February 2025

CAP Theorem explained with a horse and carriage

You are king or queen of a vast realm. Your subjects depend on your wise decision making, and your law to maintain order.

Therefore you've written down all laws so that every citizen knows what is lawfully permitted, and what is a criminal offense.

It would hardly be just if somebody was punished for a crime they did not know existed. You decide it's important for all people to be able to see these laws. You send your messengers across the kingdom to the many cities in your realm, each with a tablet inscribing all of the laws, to be placed in the public square and announced for those who can't read.

Unfortunately, some of your messengers return with reports that a major road has been blocked by a flood. The river is uncrossable. There is simply no way to deliver the tablets until the flood waters recede, which coud be weeks.

This puts you in a conundrum. You could hold off on adopting these new laws on principle that everybody must see the same sets of laws. But it could be some time.

Flood

The Yellow River Breaches Its Course by Ma Yuan, 1160-1225

The CAP theorem can be used to explain this situation. It was originally envisioned as a pick any two:

Consistency (Every city has the same laws)
Availability (There are laws on display, even if they are out of date)
Partition Tolerance (Roads being blocked)

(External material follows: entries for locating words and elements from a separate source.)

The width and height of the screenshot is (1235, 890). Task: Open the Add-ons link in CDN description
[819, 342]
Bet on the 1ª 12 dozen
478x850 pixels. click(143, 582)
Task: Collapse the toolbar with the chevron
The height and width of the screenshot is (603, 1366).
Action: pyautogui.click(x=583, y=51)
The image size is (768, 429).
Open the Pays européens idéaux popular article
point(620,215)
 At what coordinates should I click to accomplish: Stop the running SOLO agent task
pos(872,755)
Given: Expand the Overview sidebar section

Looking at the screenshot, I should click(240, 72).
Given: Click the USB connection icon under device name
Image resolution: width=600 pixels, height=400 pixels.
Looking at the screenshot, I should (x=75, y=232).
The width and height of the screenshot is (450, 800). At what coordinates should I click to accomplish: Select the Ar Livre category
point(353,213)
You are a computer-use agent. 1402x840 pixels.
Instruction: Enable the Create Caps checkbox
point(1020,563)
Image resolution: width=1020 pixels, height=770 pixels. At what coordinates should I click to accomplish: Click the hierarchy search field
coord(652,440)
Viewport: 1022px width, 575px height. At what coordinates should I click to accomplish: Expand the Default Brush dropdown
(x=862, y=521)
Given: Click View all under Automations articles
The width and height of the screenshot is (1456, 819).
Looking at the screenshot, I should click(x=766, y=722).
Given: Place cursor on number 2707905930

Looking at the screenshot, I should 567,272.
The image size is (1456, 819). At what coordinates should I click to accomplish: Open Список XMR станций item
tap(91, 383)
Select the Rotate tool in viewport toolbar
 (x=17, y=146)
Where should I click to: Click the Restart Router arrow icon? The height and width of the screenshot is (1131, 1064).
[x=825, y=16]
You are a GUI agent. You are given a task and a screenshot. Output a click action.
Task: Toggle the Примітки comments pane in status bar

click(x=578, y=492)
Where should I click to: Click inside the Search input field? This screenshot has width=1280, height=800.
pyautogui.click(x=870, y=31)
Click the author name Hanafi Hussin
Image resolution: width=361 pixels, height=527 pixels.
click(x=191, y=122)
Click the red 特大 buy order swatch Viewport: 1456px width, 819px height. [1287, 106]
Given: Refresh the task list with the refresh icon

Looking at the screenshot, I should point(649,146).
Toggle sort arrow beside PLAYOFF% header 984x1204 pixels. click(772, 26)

The more modern thinking on the CAP theorem is that partitions are unavoidable. Just like a King or Queen can't stop a flood, network engineers can't always stop a broken router or a server from going dark.

Consistency suggests that all computers in the network have the same data, just like all cities in our kingdom see the same sets of laws. Due to blocked roads, you're forced to hide the laws from everybody until you can be sure that every city has seen the new set of laws.

If you relaxed that requirement, you allow some cities to show maybe an older version of the laws even when the roads are blocked, you're choosing to prioritize availability. Prioritizing availability means that for some cities, the laws may be out of date, but at least there's some laws on display, potentially important to keep the peace. While the flood is ongoing, cities outside of the reach of the Capital operate on their own set of laws.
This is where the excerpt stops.